__Collected data entries__.
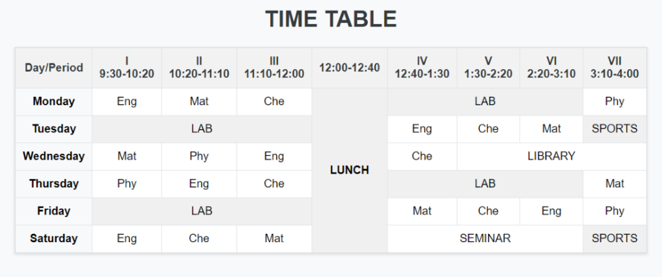Select the Day/Period header cell
This screenshot has width=662, height=277.
(x=54, y=68)
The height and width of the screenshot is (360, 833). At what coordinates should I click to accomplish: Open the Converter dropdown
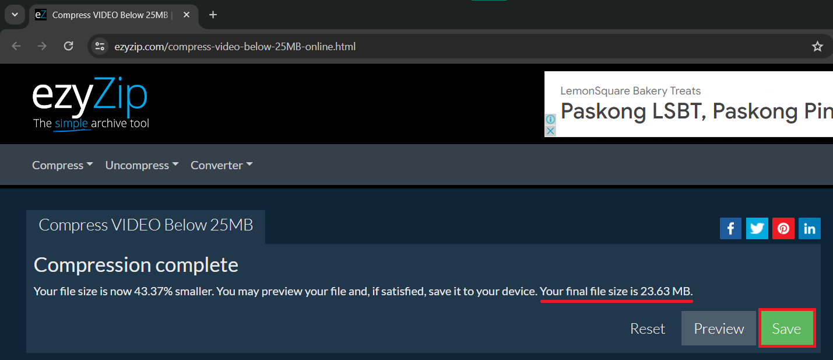click(221, 165)
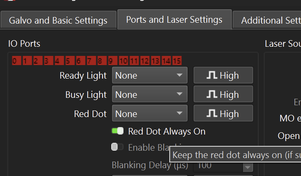
Task: Click IO port indicator 9
Action: point(111,61)
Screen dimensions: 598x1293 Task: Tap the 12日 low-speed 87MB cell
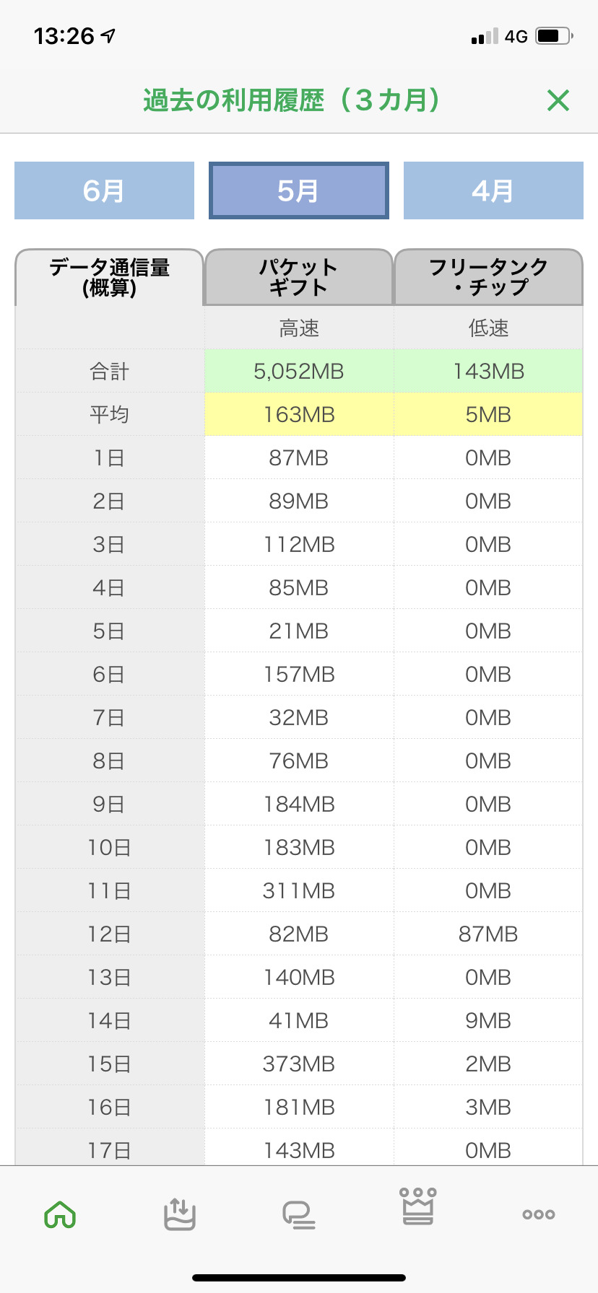click(x=489, y=934)
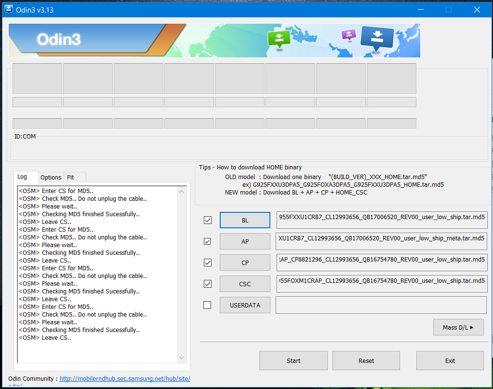Screen dimensions: 493x389
Task: Open the Odin Community samsung.net link
Action: 125,379
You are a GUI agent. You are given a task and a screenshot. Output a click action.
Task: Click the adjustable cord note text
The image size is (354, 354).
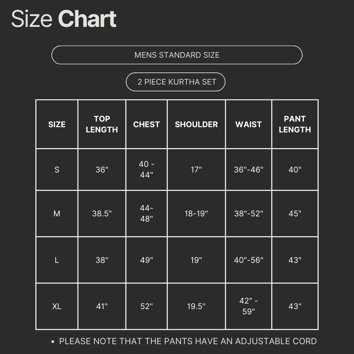(x=187, y=341)
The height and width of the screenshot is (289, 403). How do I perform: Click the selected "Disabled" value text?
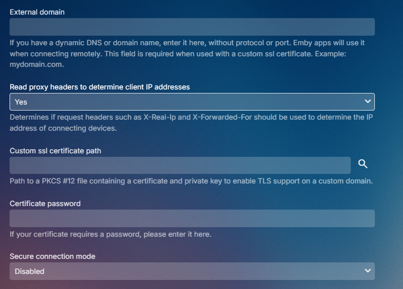click(30, 271)
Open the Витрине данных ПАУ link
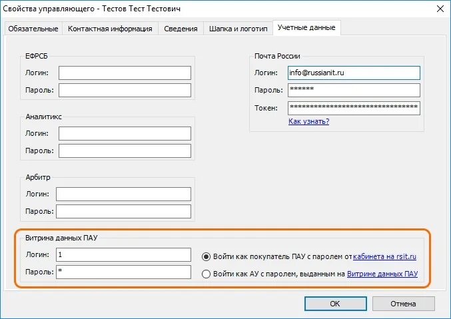This screenshot has width=451, height=319. 382,274
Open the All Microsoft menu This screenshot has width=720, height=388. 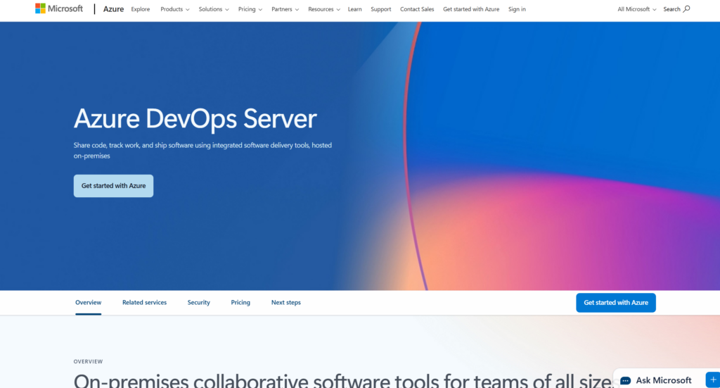637,9
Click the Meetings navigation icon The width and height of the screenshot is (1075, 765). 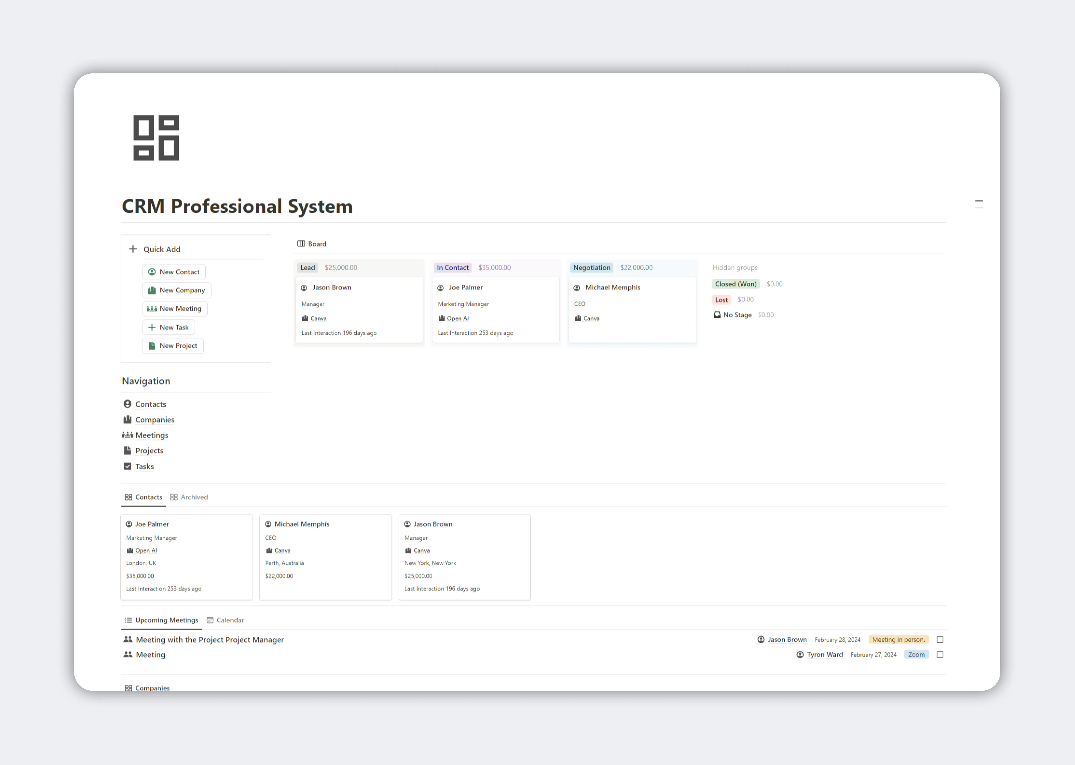point(128,435)
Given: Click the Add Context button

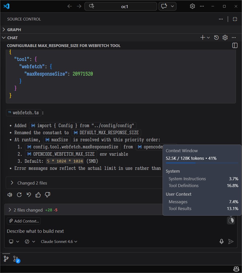Looking at the screenshot, I should (24, 221).
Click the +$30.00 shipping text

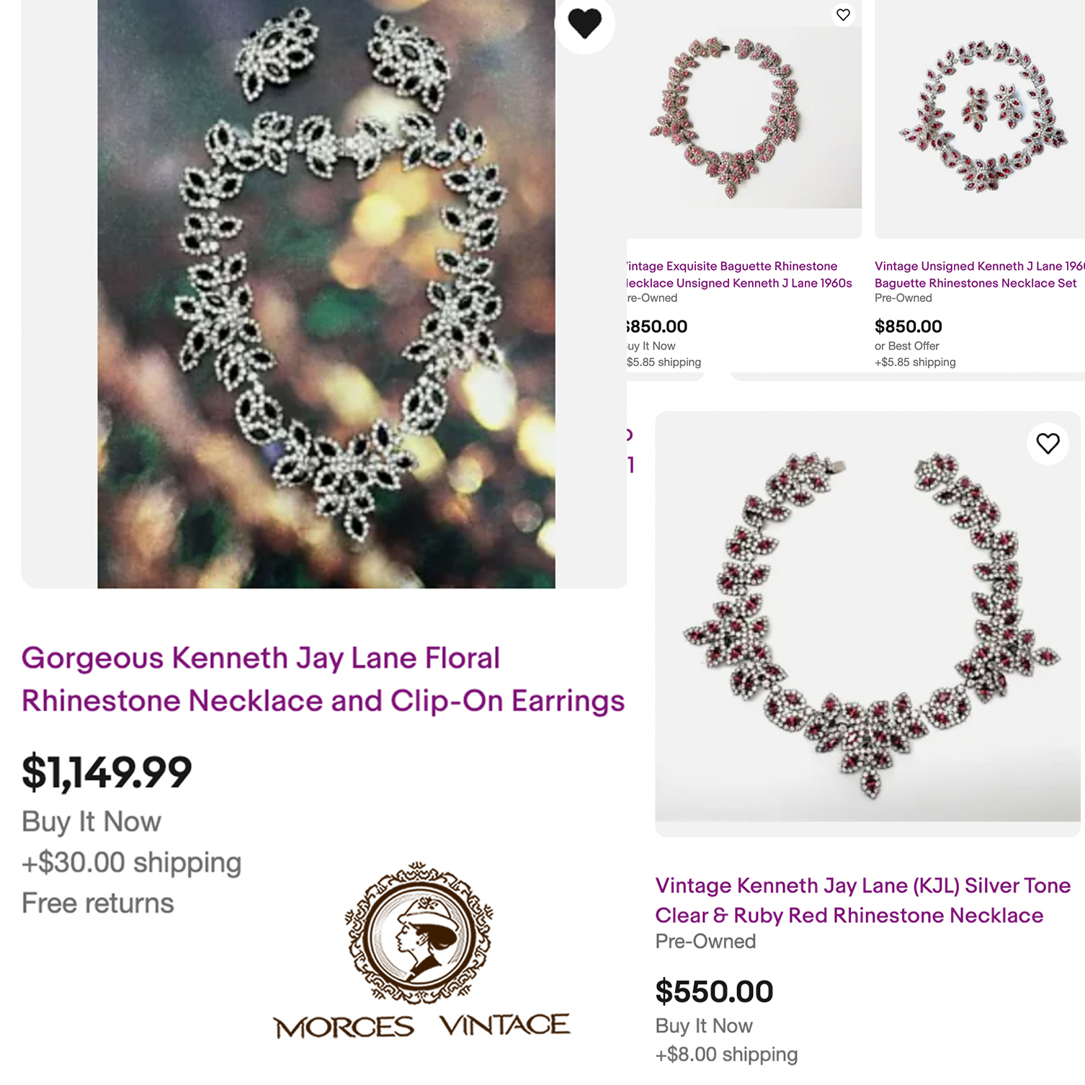coord(131,862)
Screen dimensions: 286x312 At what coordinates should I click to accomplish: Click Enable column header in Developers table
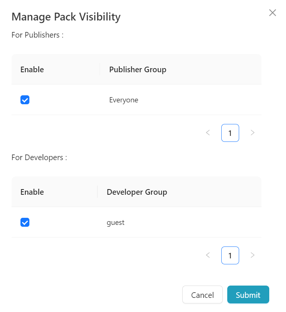pos(32,192)
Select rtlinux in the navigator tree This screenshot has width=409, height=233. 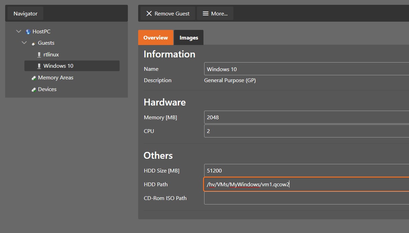[x=51, y=55]
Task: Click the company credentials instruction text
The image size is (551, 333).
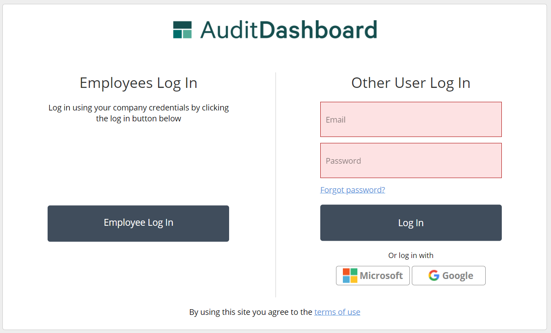Action: [x=138, y=113]
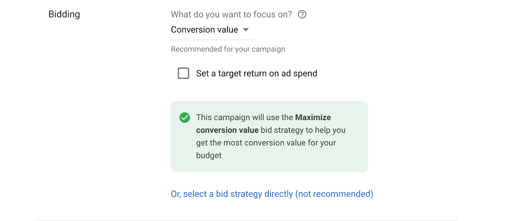Image resolution: width=505 pixels, height=221 pixels.
Task: Click "get the most conversion value" message line
Action: 266,143
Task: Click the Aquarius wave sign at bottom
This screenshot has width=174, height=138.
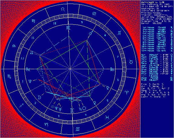Action: (x=78, y=129)
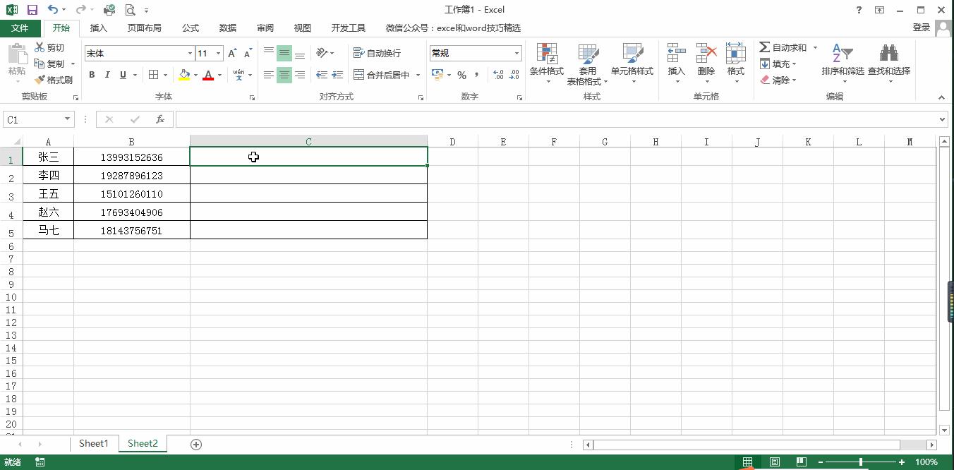Click the 登录 link
This screenshot has height=470, width=954.
click(922, 28)
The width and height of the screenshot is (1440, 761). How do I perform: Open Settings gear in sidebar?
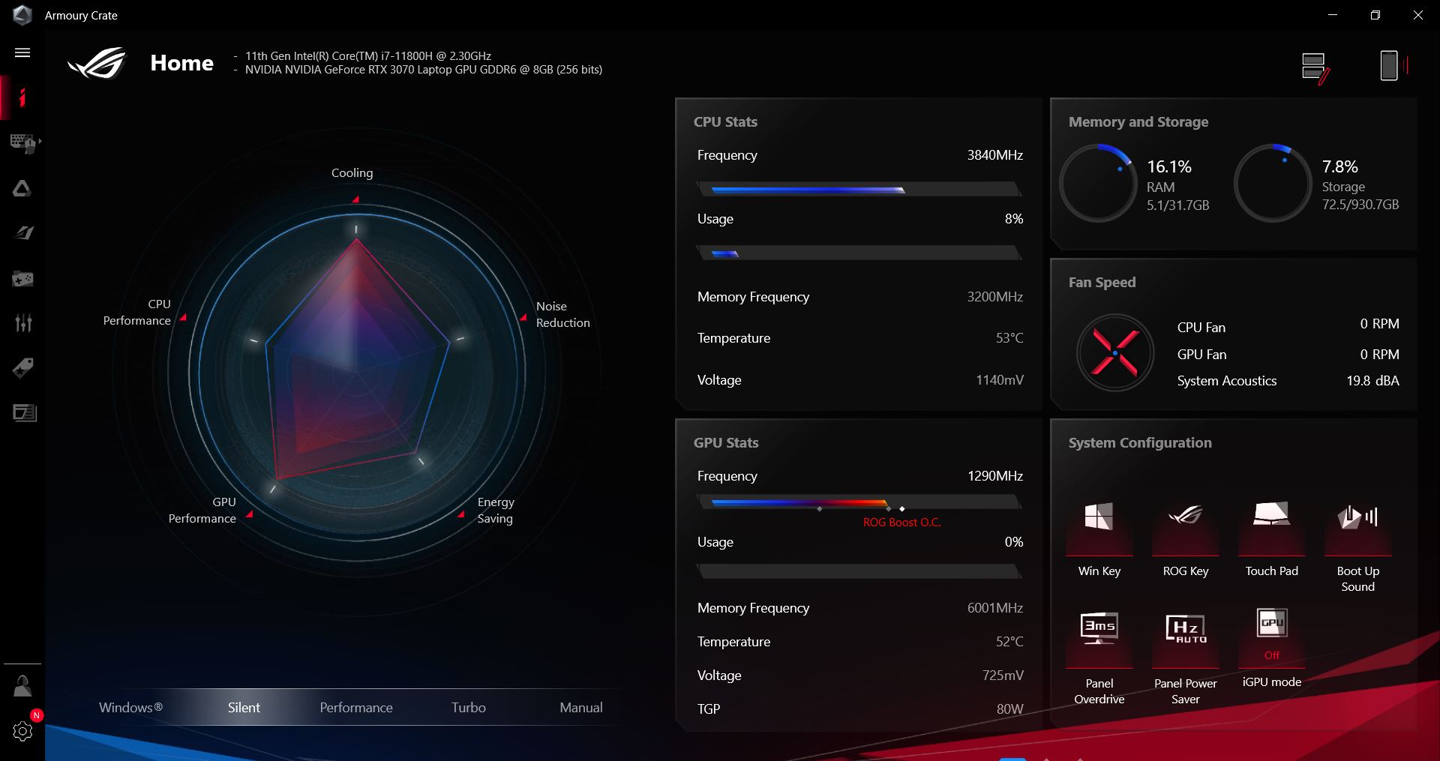pos(23,731)
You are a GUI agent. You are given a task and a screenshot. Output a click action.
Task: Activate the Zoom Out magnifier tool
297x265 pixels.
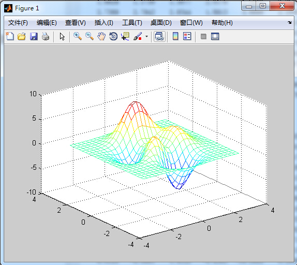90,36
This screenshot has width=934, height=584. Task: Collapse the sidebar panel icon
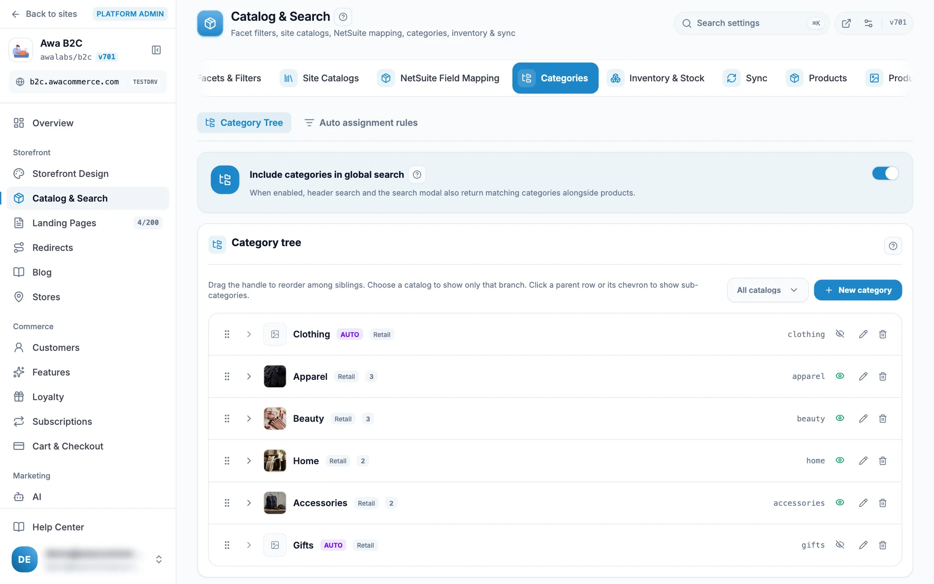pos(157,50)
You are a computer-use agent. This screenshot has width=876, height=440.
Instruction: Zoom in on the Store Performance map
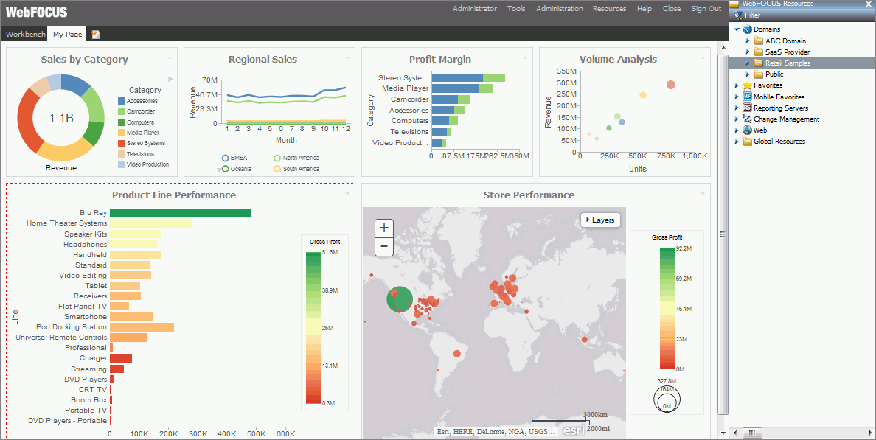pyautogui.click(x=384, y=228)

__PROBLEM TO WORK ON__.
Only the lines from the one with "You are a computer-use" through the final line of the entries above should be transcribed, exactly and without pictures.

__TASK RESULT__.
You are a computer-use agent. This screenshot has width=876, height=440.
Instruction: Zoom in on the Store Performance map
pyautogui.click(x=384, y=228)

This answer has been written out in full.